- [AUFGABEN]
- A) Gib aus dem Text über die AfD das Stück wortgetreu wieder, beginnend mit „Bernd Lucke 2013/Von“ und weiter bis einschließlich „Europaparlament zusammengehen wolle.“.
- B) Fasse den Absatz im Text über die AfD, der mit „Den Parteienstaat und seine Propagandisten“ anfängt, kürzer zusammen und behalte dabei seine wichtigsten Fakten.
───── ANGEZEIGTER TEXT ─────
Tja, so richtig wohl fühlt man sich nicht im Zusammenhang mit der AfD: Ist sie bei der Europawahl nun wirklich Opfer des Systems geworden, wie geplante Strafanzeigen wegen Wahlmanipulation nahelegen? Oder ist sie etwa schon längst Teil des Systems, wie manche Kritiker glauben, und deshalb nicht häufiger gewählt worden? Während die AfD über Wahlmanipulation klagt, glauben andere, dass die mageren sieben Prozent der Alternative für Deutschland bei der Europawahl vom 25. Mai 2014 hausgemacht waren: »Wer wählt schon politisch korrekte Weicheier? «, fragten bereits Kritiker. Über manche Auftritte von AfD-Parteichef Bernd Lucke kann man sich wirklich nur wundern…

Bernd Lucke 2013/Von WDKrause
Den Parteienstaat und seine Propagandisten drückt der Schuh: Was werden die sieben aus Deutschland entsandten AfD-Leute im Europaparlament wohl so alles anstellen? Und mit wem werden sie zusammenarbeiten oder gar eine Fraktionsgemeinschaft bilden? Nach dem (mäßigen) Wahlerfolg der Alternative für Deutschland am 25. Mai 2014 wollte ZDF-Propagandistin Bettina Schausten am selben Abend dringend wissen, mit wem, um Gottes willen, die AfD denn nun im Europaparlament zusammengehen wolle.
───── VORLIEGENDE ANGABEN ─────
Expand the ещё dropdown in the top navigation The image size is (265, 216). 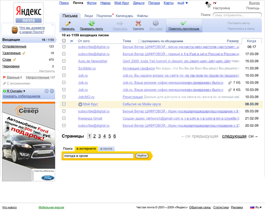click(x=183, y=3)

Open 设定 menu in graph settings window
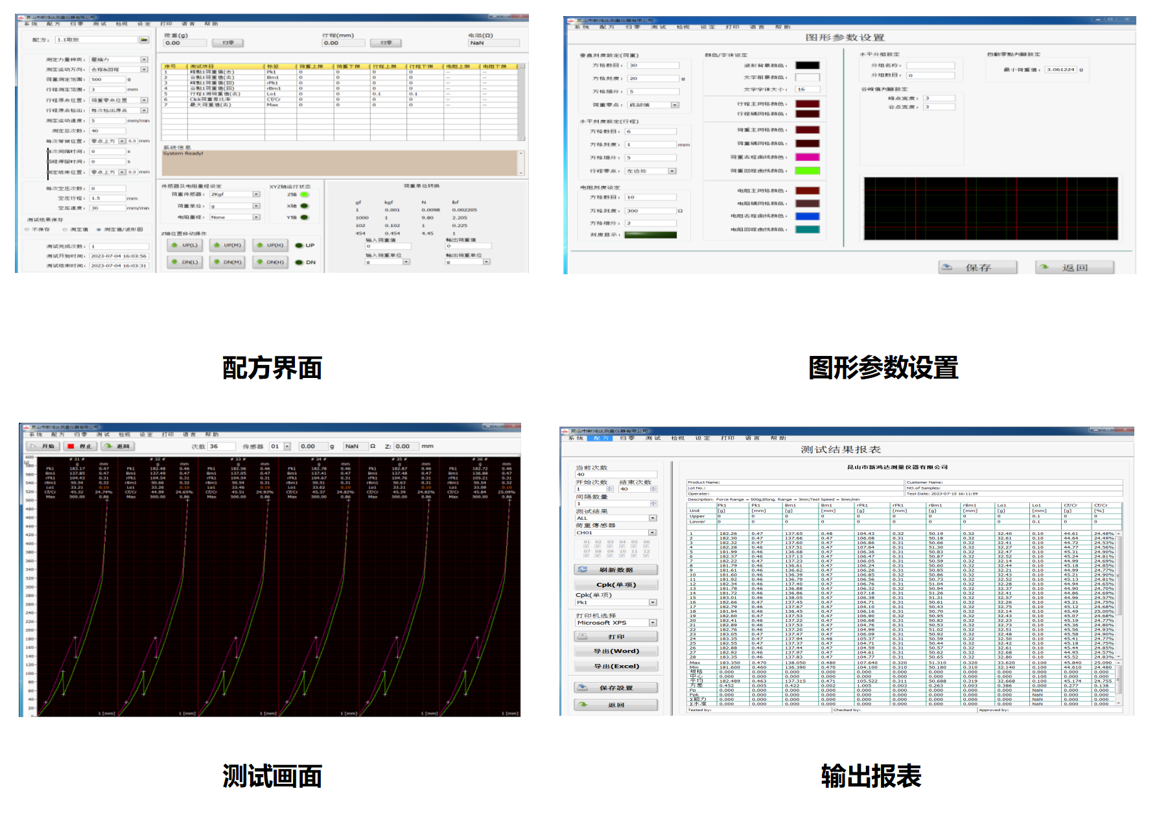coord(707,27)
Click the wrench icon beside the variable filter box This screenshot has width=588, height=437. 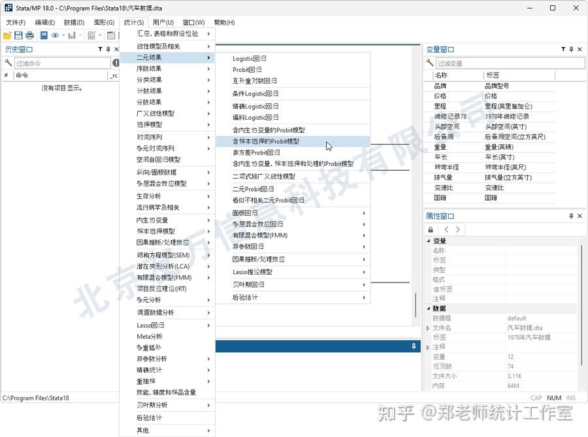coord(429,63)
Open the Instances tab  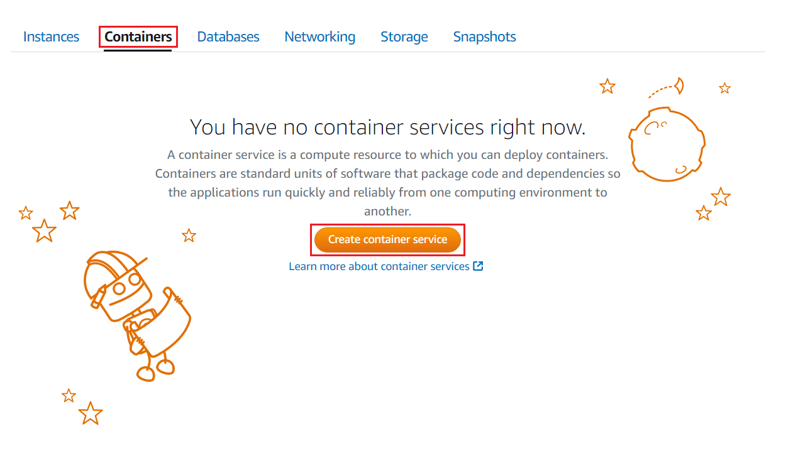pos(51,36)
─────
- [LÖSUNGEN JE AUFGABE]
- A)
Bernd Lucke 2013/Von WDKrause
Den Parteienstaat und seine Propagandisten drückt der Schuh: Was werden die sieben aus Deutschland entsandten AfD-Leute im Europaparlament wohl so alles anstellen? Und mit wem werden sie zusammenarbeiten oder gar eine Fraktionsgemeinschaft bilden? Nach dem (mäßigen) Wahlerfolg der Alternative für Deutschland am 25. Mai 2014 wollte ZDF-Propagandistin Bettina Schausten am selben Abend dringend wissen, mit wem, um Gottes willen, die AfD denn nun im Europaparlament zusammengehen wolle.

- B) Nach dem mäßigen Wahlerfolg der AfD am 25. Mai 2014 beschäftigt den Parteienstaat laut Text die Frage, was die sieben aus Deutschland ins Europaparlament entsandten AfD-Leute dort tun werden. Offen ist auch, mit wem sie zusammenarbeiten oder eine Fraktionsgemeinschaft bilden. Bettina Schausten vom ZDF wollte noch am Wahlabend dringend wissen, mit wem die AfD im Europaparlament zusammengehen wolle.